Let $\{f_{n}:\mathbb{R}\to\mathbb{R}\}$ be a sequence of functions with uniform limit $f:\mathbb{R}\to\mathbb{R}$, and let $\{c_{n}\}$ be a sequence defined by $$c_{n}:=\lim_{x\to\infty}f_{n}(x),$$ where the limit $\displaystyle\lim_{x\to\infty}f_{n}(x)$ exists in $\mathbb{R}$ for each $n\in\mathbb{N}$. Prove that $\{c_{n}\}$ is a convergent sequence.
The following are my two attempts:
(1) Since $\{f_{n}\}$ converges uniformly to $f$ on $\mathbb{R}$, for any $\varepsilon>0$, there exists $K\in\mathbb{N}$ such that $$|f_{m}(t)-f_{n}(t)|<\frac{\varepsilon}{3}$$ whenever $m,n\ge K$ and $t\in\mathbb{R}$.

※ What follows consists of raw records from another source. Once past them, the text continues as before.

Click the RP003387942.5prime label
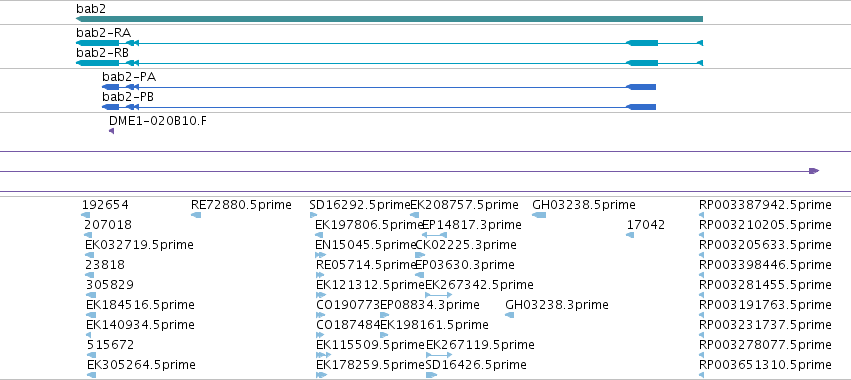tap(765, 205)
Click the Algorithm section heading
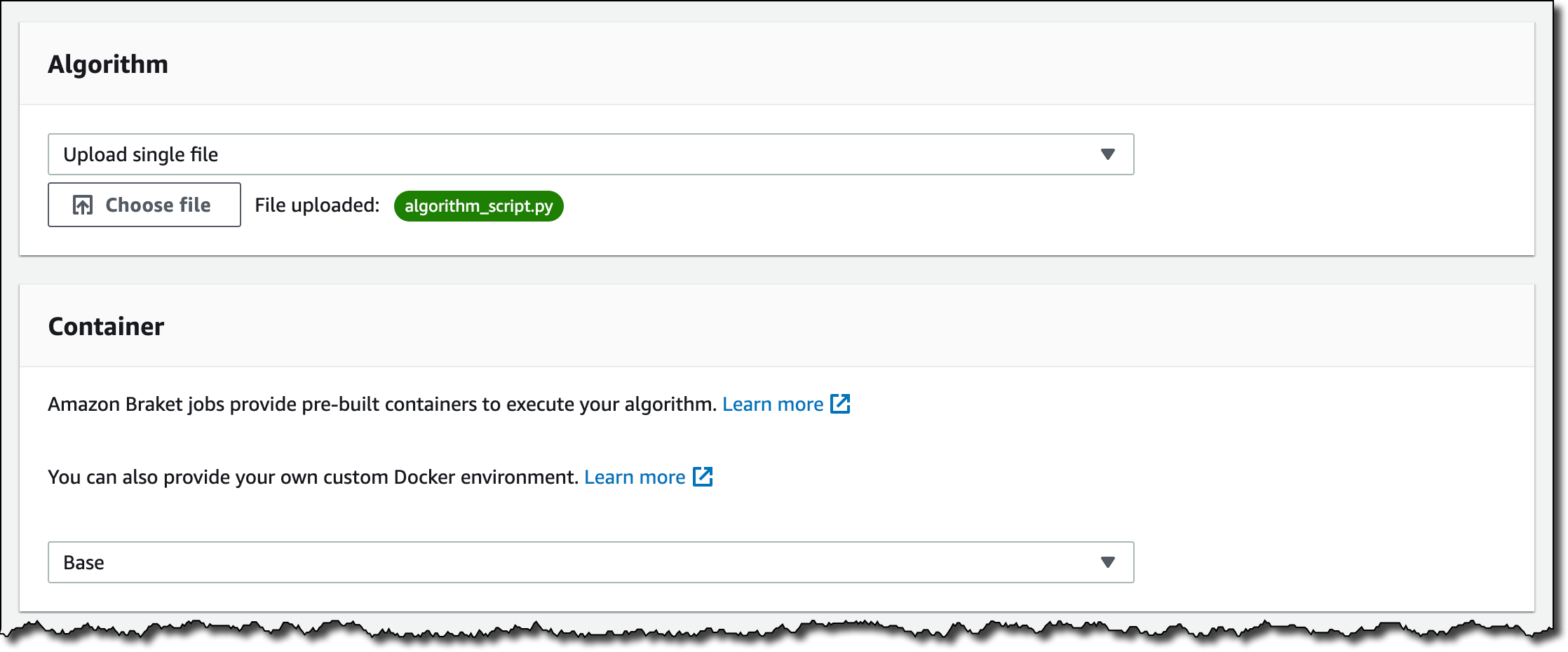The image size is (1568, 652). [108, 64]
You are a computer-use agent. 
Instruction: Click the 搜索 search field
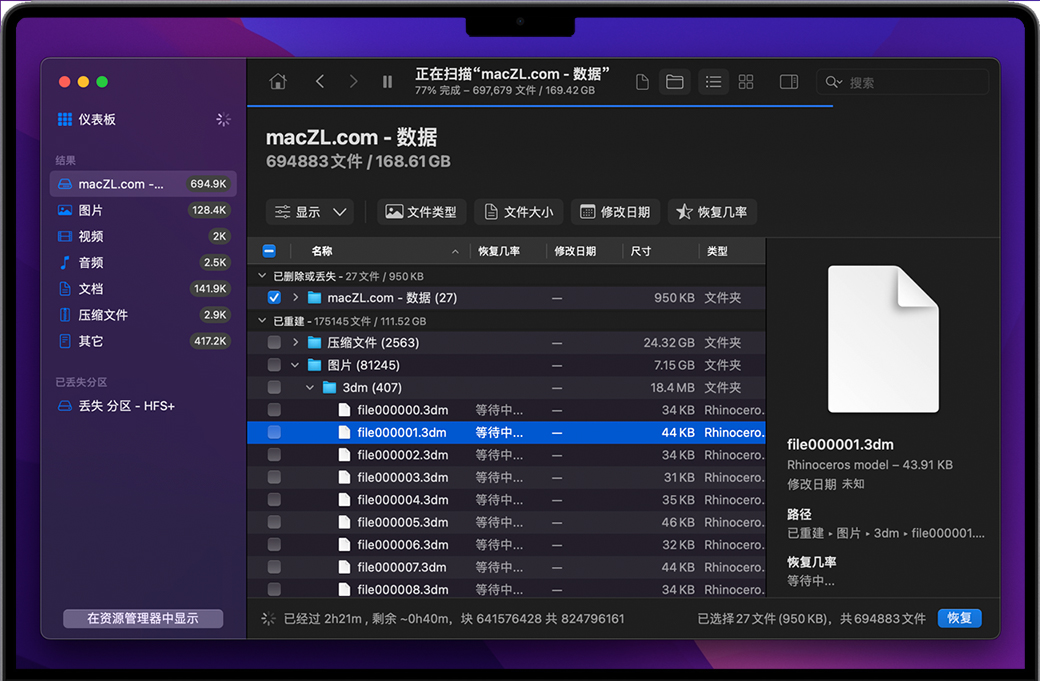(900, 83)
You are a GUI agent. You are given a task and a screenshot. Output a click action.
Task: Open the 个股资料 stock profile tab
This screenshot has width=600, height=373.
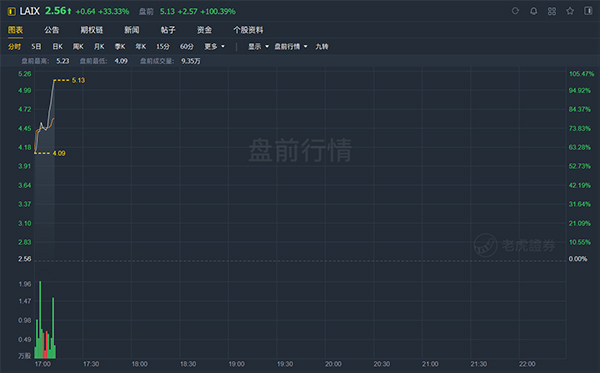tap(248, 30)
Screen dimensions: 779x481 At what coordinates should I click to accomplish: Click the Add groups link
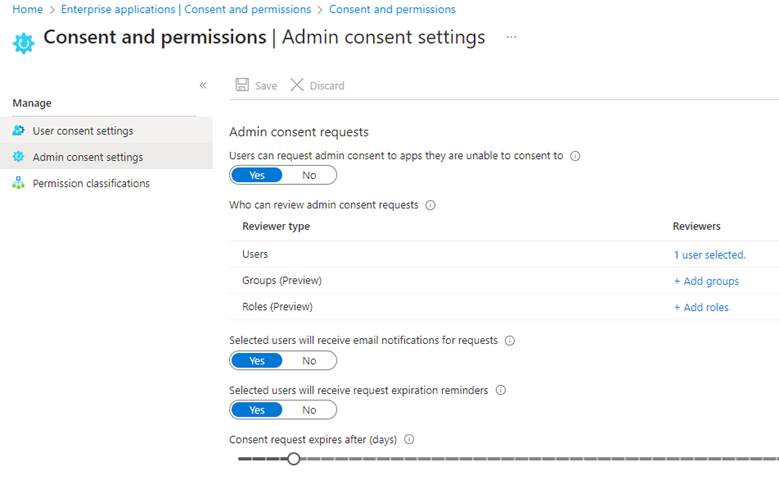706,281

Now, for each $n\in\mathbb{N}$, there exists $t_{n}\in\mathbb{R}$ large enough so that $$|f_{n}(x)-c_{n}|<\frac{\varepsilon}{3}$$ whenever $x\ge t_{n}$.
So, for any $m,n\ge K$, choose $a=\max\{t_{m},t_{n}\}$, then $$|c_{m}-c_{n}|\le|c_{m}-f_{m}(a)|+|f_{m}(a)-f_{n}(a)|+|f_{n}(a)-c_{n}|<\varepsilon,$$ i.e., $\{c_{n}\}$ is a Cauchy sequence in $\mathbb{R}$. Hence, $\{c_{n}\}$ is a convergent sequence. $\square$
(2) Since $\{f_{n}\}$ converges uniformly to $f$ on $\mathbb{R}$, for any $\varepsilon>0$, there exists $N\in\mathbb{N}$ such that $$|f_{m}(x)-f_{n}(x)|<\varepsilon$$ whenever $m,n\ge N$ and $x\in\mathbb{R}$.

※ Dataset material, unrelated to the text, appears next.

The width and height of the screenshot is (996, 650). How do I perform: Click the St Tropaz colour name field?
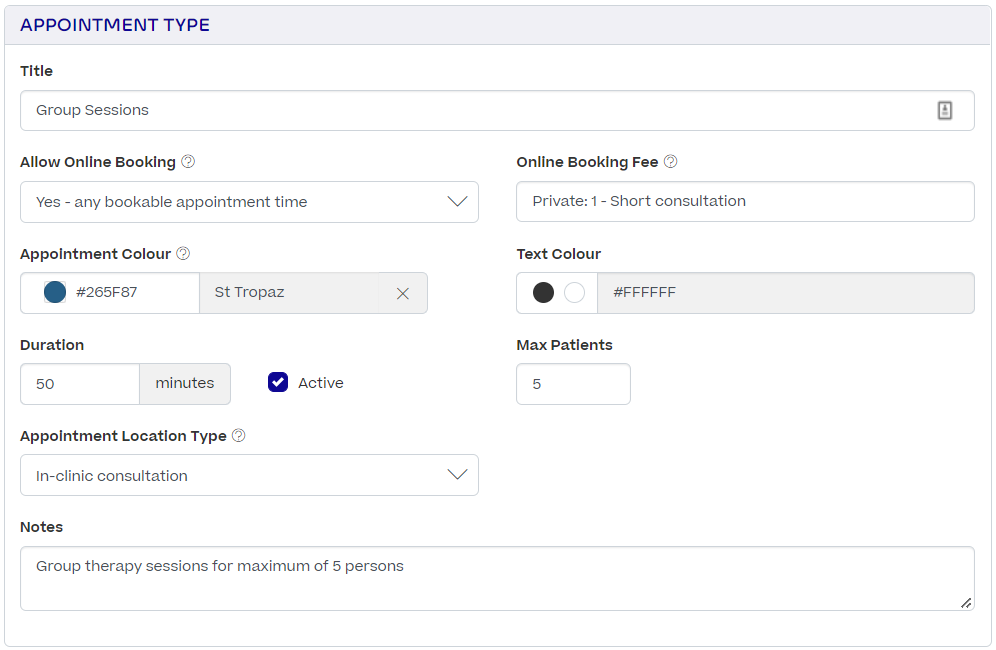click(290, 293)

So, if $m,n\ge N$, we have $$|c_{m}-c_{n}|=\left|\lim_{x\to\infty}f_{m}(x)-\lim_{x\to\infty}f_{n}(x)\right|=\lim_{x\to\infty}\left|f_{m}(x)-f_{n}(x)\right|\le\varepsilon.$$
The first proof seems to be no problem. However, the second proof doesn't seem rigorous.
Can anyone criticize my proofs? Give some advice. Thank you!

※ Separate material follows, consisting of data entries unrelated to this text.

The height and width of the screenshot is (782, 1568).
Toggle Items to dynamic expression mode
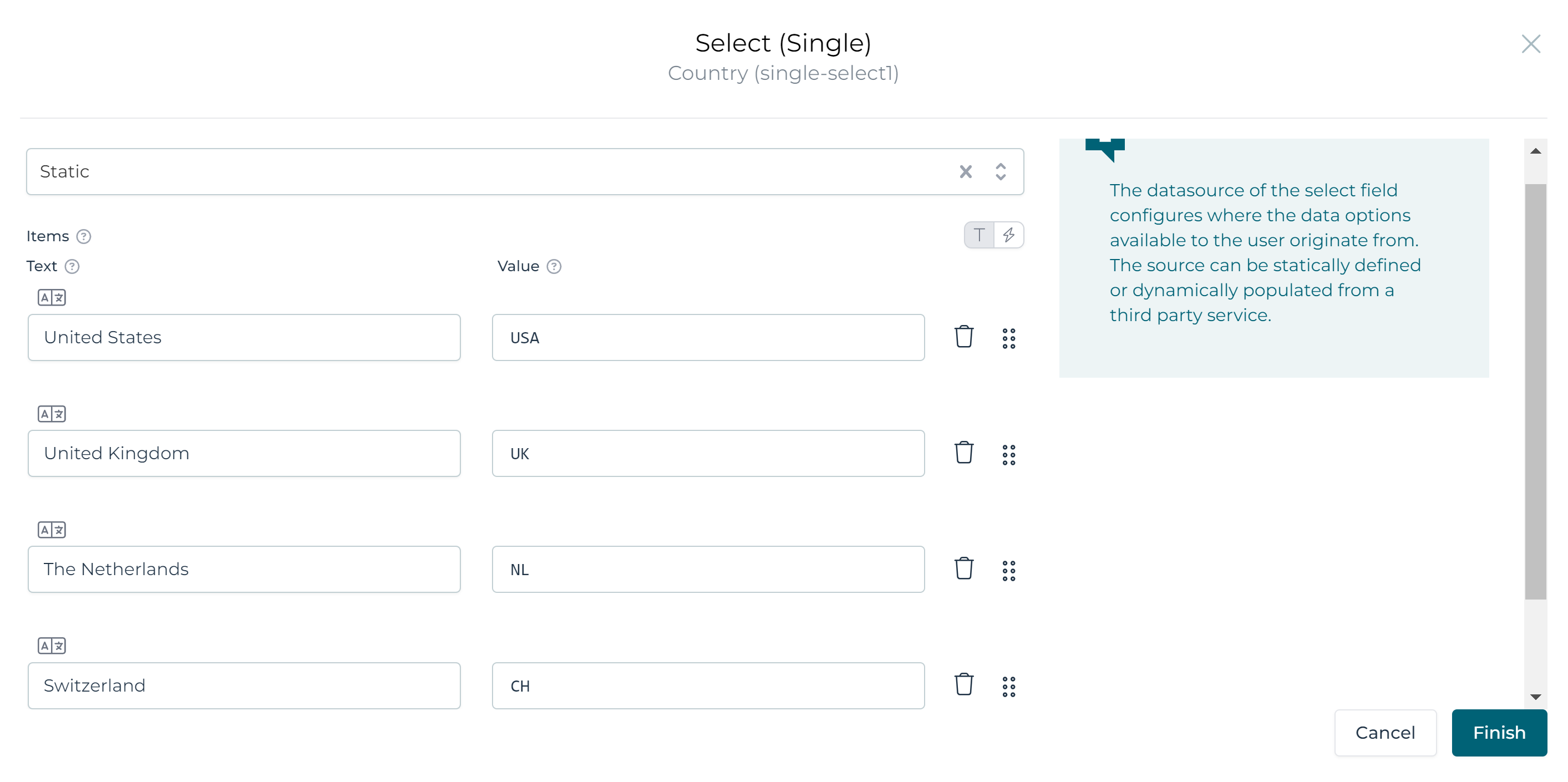tap(1009, 234)
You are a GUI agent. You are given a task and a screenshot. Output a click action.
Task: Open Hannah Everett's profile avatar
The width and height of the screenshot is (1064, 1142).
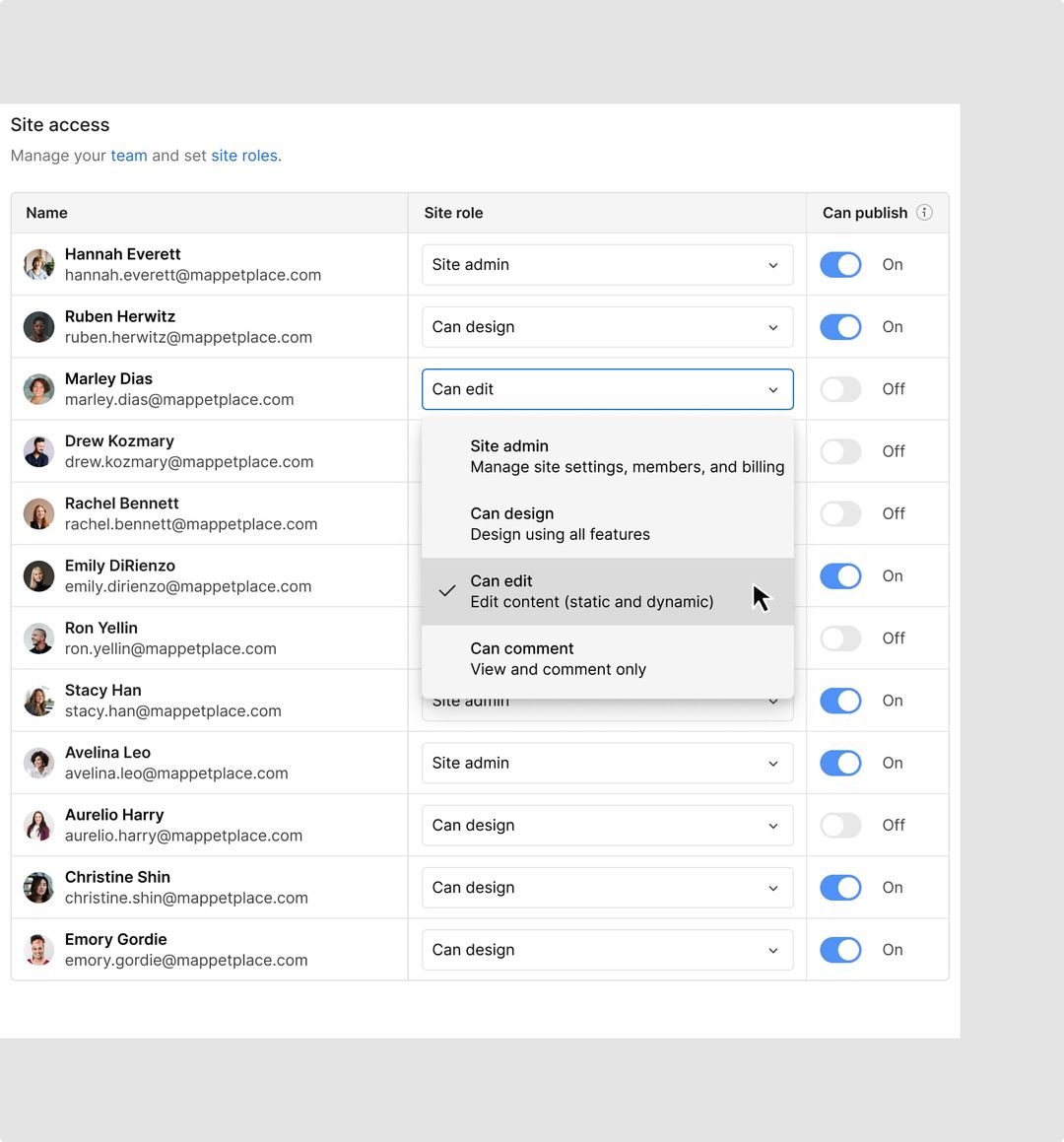(x=38, y=264)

I do not think that the statement is true at all,even if continuity is assumed.
Take the sequence $f_n=x+\frac{1}{n}$
It converges uniformly to $x$
But $c_n=+\infty,\forall n \in \Bbb{N}$ as $x \to +\infty$.
If each $f_n$ was bounded for every $n \in \Bbb{N}$ or more strongly,the sequence was uniformly bounded then your attempts are correct.